Ein weiterer Lösungsvorschlag sieht eine Bundesreserve vor. In dieser sollen wichtige Arzneimittel vorrätig gehalten werden. Je nach Umfang und Auswahl der Bundesreserve kann dies eine praktikable Lösung darstellen. Ein groß angelegter Rückruf wie bei Valsartan kann aber wohl kaum von einer Reserve aufgefangen werden, ohne dass die Kosten dafür den Nutzen übersteigen.

Ein Lösungsansatz, an den wenig gedacht wird, besteht in der Verbesserung der Randbedingungen für die Beteiligten: Die Herstellung von Ausgangsstoffen muss auch in Deutschland und anderen EU-Ländern umsetzbar und rentabel sein. Durch das Unabhängigmachen von Mono- und Oligopolen können Lieferengpässe und Rückrufe flexibler aufgefangen werden. Wie bei allen anderen Lösungen auch entstehen hier zwar höhere Kosten, der Nutzen wäre aber langfristig und nachhaltig.
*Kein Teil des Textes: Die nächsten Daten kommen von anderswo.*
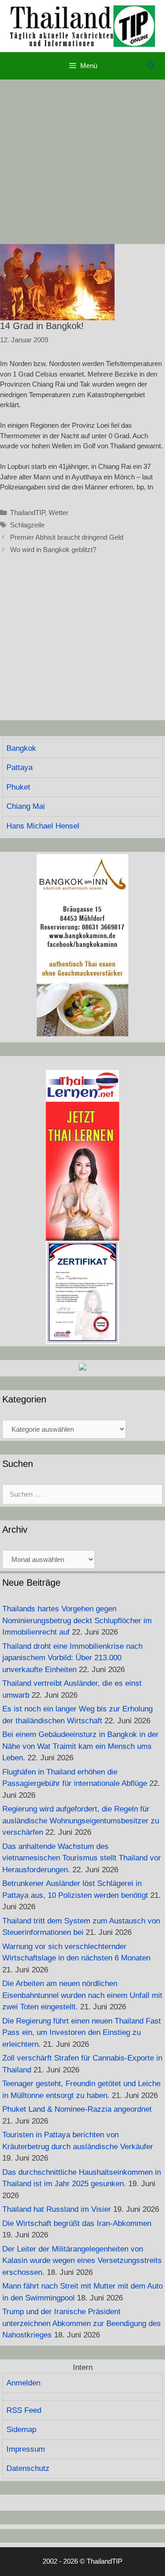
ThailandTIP (27, 512)
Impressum (25, 2449)
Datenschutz (28, 2468)
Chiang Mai (25, 806)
Darüber hinaus ist der derzeitige Sparkurs der Politik in einem Sektor wie dem Gesundheitswesen fehl am Platz. Die Gesundheit eines Menschen darf nicht in Centbeträge umgerechnet werden. Der Apotheker Bernhard Eiber hat eine Online-Petition gestartet, in der er dazu aufruft, die Politik bei der Vermeidung von Lieferengpässen einzubinden.